Photo courtesy of Arash Bolouri

"Although we're living in a very depressing and hopeless times as Iranians, overall, people have taken things in their own hands by impressively being very pro-active in their communities," he adds. "Most people are not coming out of their homes, and if they do, the majority tries to wear gloves, masks and carry disinfectants."

In discussing how to face up to these varied and overwhelming threats, there have been a few recurrent themes, including a focus on supporting the recorded output of artists and labels, and indeed those facing financial precariousness outside the music industry: a renewed sense of solidarity between artists, listeners and wider society.

As Chrissy puts it: "If you have expendable money, help others. Buy music from your fave artists' Bandcamp pages, as this might literally be their only income during these tough months. Also consider the many non-music-industry people who are way worse off: give money to your local homeless people, or donate to a shelter or homeless charity."

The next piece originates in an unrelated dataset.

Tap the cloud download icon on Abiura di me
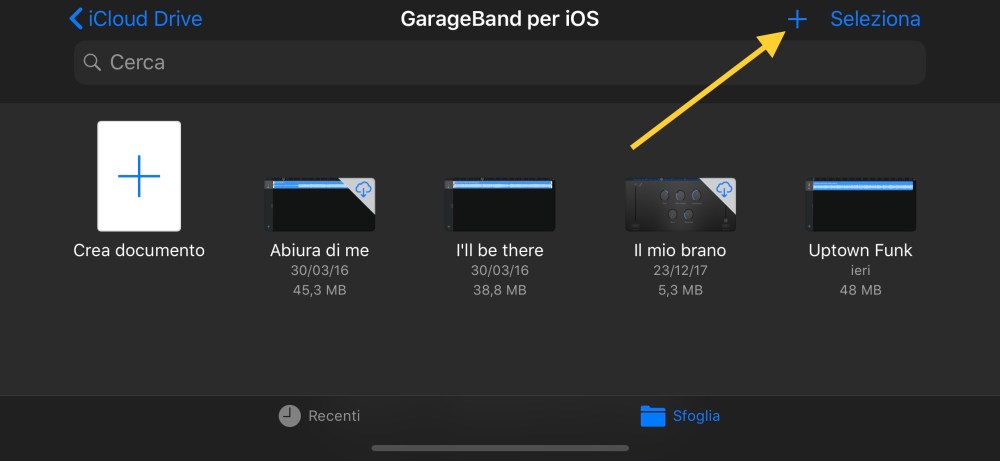The height and width of the screenshot is (461, 1000). point(363,189)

Beyond the immediate need to sustain people's income and ability to live, there are more diffuse questions about what altered form independent and underground music might take once the dust settles. For artist and thinker Mat Dryhurst, whose own SXSW show with Holly Herndon was cancelled earlier this month, the possibilities are both terrifying and open-ended.

"There seems to be no international consensus on how long this will last, and as people who essentially earn our living playing music to large rooms of people, that's now in jeopardy," he says. "The most basic observation here is that when you stop artists' ability to tour, to grind constantly, you see that the vast majority have no assets, no cash."

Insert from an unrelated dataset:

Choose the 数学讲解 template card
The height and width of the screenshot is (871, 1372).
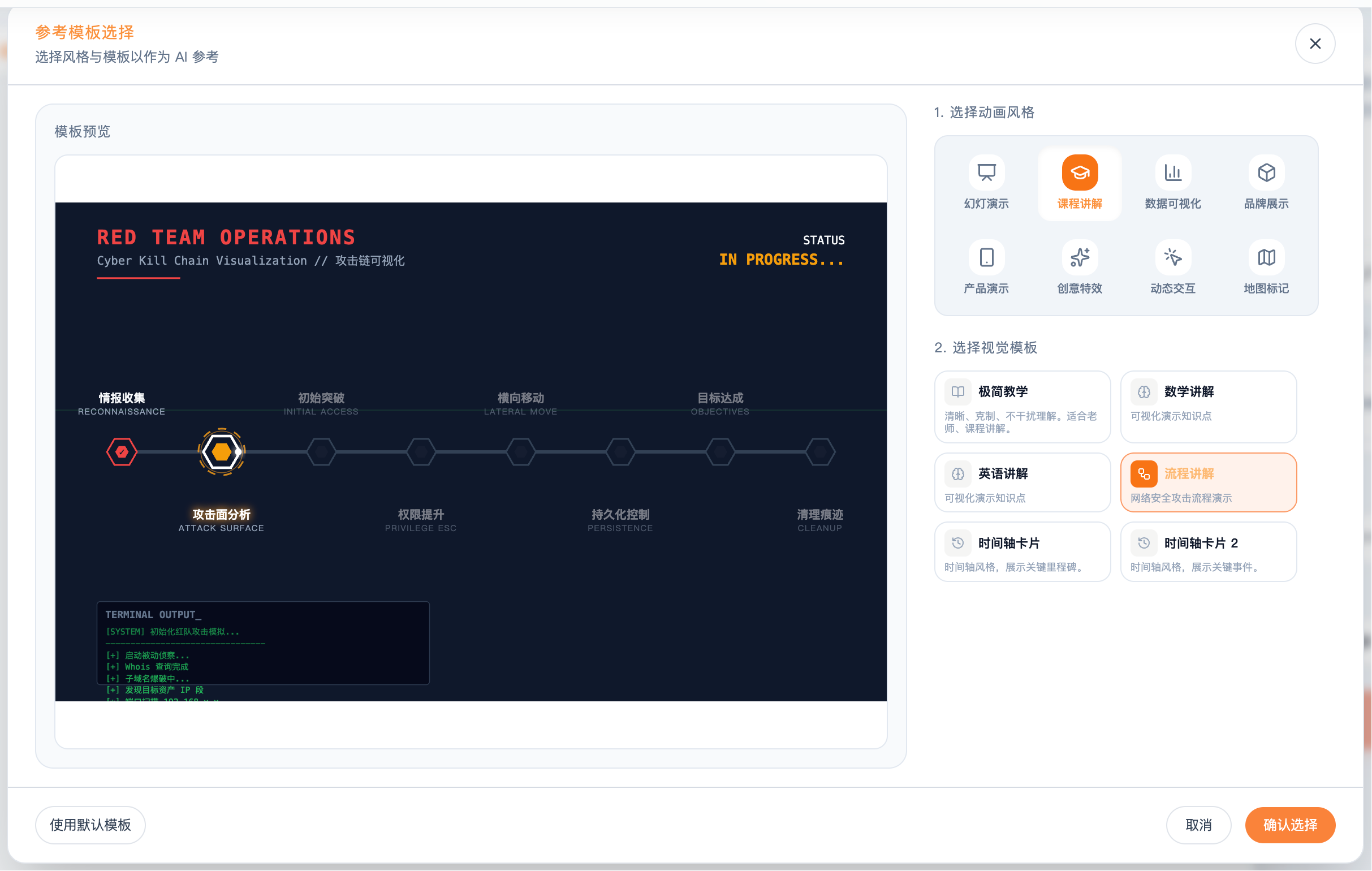pos(1208,407)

Coronavirus, Dryhurst says, has underlined just how fragile the music economy is, "at a time when tech companies in Silicon Valley are claiming that the problem of recorded music has been solved. It's resurfaced the really obvious question of giving people money for the time involved in the art that they've made. Maybe this is the moment we can make a distinction between music which is financially sustainable through streaming, and everything else."

Dryhurst references a course he teaches, and a quote from a guest lecturer: "We invented money as an exchange of value, so when you value someone, you give them money". It might seem like an obvious point, but speaks to the underlying fragility of an industry in which the financial value of recorded music has been eroded over the last two decades by streaming and filesharing, while the potential to generate income from live performance has now been caught in the pincer-grip of climate crisis, increasingly restrictive border controls, and the most dangerous and destabilising pandemic of the last 100 years.

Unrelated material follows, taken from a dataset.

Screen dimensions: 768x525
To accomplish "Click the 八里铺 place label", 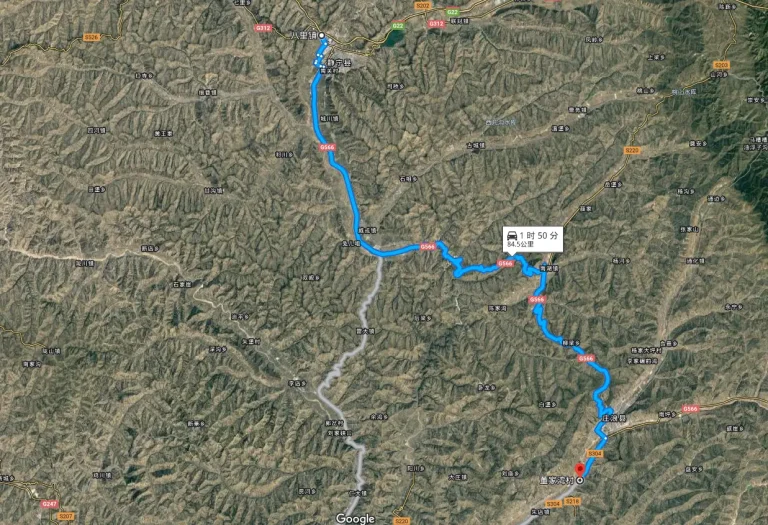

For Katie Malco, the solution is simple, and mirrors Dryhurst's more structural analysis: "We can all be better fans". I initially mishear this as "better friends", which seems strangely apt: a renewed directness of contact between artists, industry and listeners, in which the effects of our spending are more clearly understood by all sides.

Sote, meanwhile, has a more philosophical take: "I think this is a good opportunity to slow down. Decelerate the usual life stuff that always seems so important and crucial. Now there is a good excuse to let go and work on oneself and do the things that we never had the time to do".

Dryhurst's ultimate view is less optimistic, but still affords some hope for new ideas to emerge from this period of destabilisation and destruction. "The best thing we can take is to have this be a moment of reckoning. I think people realise now that society is only going to get crazier, and that we have to systematise our responses to that, if we don't want the things we love to disappear".